Texto fornecido ▸

################

O artigo é do filósofo, jornalista e escritor italiano Giancarlo Bosetti, diretor da revista de cultura política Reset, cofundada com Norberto Bobbio, dentre outros, publicado no jornal La Repubblica, 11-01-2020. A tradução é de Luisa Rabolini.

Eis o artigo.

Jürgen Habermas, após dez anos de trabalho, aqueles entre seus oitenta e noventa anos, enviou recentemente para publicação uma surpreendente obra por seu tamanho (dois volumes, mais de 1700 páginas) e por seu conteúdo. Um duplo desafio aparece rapidamente claro nas páginas de Auch eine Geshichte der Philosophie: desafio à interpretação atual da modernidade como secularização e desafio à "desintegração" acadêmica da filosofia em muitas diferentes técnicas. Por um lado, o filósofo, herdeiro e primeiro expoente da teoria crítica, propõe interpretar todo o progresso humano à luz da "constelação de fé e saber" e, por outro, convoca a filosofia à sua tarefa principal: responder às grandes questões sobre a origem e o destino da humanidade, aquelas sintetizadas por Kant mais de dois séculos atrás: o que posso saber? O que devo fazer? O que posso esperar? O que é o homem?

 

Habermas quer incentivar os filósofos a retomarem um caminho, nunca terminado, mesmo na época atual, que é pós-metafísica. O que significa que não podemos mais nos refugiar no mito ou na garantia de um Ser que seja uma só coisa com o bem, o belo e o justo e que dite regras. Mas não devemos renunciar a um "pensamento geral". Até agora, o "processo de aprendizagem", no qual se baseia a visão habermasiana, na segunda metade do século XX, deu uma discreta prova de sua capacidade de "integração". Para o filósofo da "ética do discurso", a partir dos recursos morais presentes na comunicação humana (linguagem), é possível realizar um progresso que regula, com o direito, o tráfico das atividades humanas. Esse progresso revelou um futuro de possível normatividade universal, kantianamente acima das diferenças tribais e nacionais. Mas agora arriscamos um "descarrilamento" daquele caminho: parecem estar secando os recursos disponíveis para a modernidade reproduzir a si mesma, parece estar se esgotando o combustível que alimenta as instituições da liberdade. Preocupa a crise daqueles mecanismos que haviam funcionado, especialmente na Europa, ao segregar o direito a partir dos recursos morais da vida pública e da política.

O problema ao qual Habermas dedica essas 1700 páginas é precisamente o das "fontes" da normatividade, das energias que se mantêm unidas e podem fazer crescer a solidariedade entre os seres humanos. Por isso quis traçar a história desses recursos, procurando seus vestígios desde o início do homo sapiens, nos três milênios da "constelação" religião-conhecimento-vida das comunidades. Onde estão as chaves que explicam como, a partir dos ritos hominídeos, chegamos à Constituição americana de 1787, à Carta dos Direitos Humanos de 1948 ou à União Europeia? E, se as encontrássemos, não serão essas mesmas as chaves que podem nos colocar de volta no caminho?

################

Instrução dada 1 ▸ Informe quantas linhas de dados contêm a palavra "accomplish", levando em conta maiúsculas e minúsculas, e responda somente com o número.
As linhas de dados não têm nenhuma relação com o texto.

Linhas de dados ▸
################

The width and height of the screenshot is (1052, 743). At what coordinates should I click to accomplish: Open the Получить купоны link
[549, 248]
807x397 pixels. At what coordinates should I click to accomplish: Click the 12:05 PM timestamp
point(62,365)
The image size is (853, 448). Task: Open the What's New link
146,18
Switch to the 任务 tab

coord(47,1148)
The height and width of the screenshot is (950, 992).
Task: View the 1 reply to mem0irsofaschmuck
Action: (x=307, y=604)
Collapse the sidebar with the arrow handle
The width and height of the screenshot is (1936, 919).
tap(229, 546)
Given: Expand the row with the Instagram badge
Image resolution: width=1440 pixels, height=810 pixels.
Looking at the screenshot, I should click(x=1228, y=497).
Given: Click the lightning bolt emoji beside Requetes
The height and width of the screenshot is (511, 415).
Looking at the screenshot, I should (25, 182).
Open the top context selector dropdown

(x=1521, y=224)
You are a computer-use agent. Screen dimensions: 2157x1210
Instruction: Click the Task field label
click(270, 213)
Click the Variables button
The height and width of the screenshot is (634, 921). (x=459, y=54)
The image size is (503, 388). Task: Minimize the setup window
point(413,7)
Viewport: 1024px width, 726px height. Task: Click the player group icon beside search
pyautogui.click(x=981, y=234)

################

Instrução dada 2 ▸ Segundo o texto sobre Habermas, quantas páginas tem a nova obra do filósofo?

Resultado do exercício 1 ▸ 2

Resultado do exercício 2 ▸ Mais de 1700 páginas, divididas em dois volumes.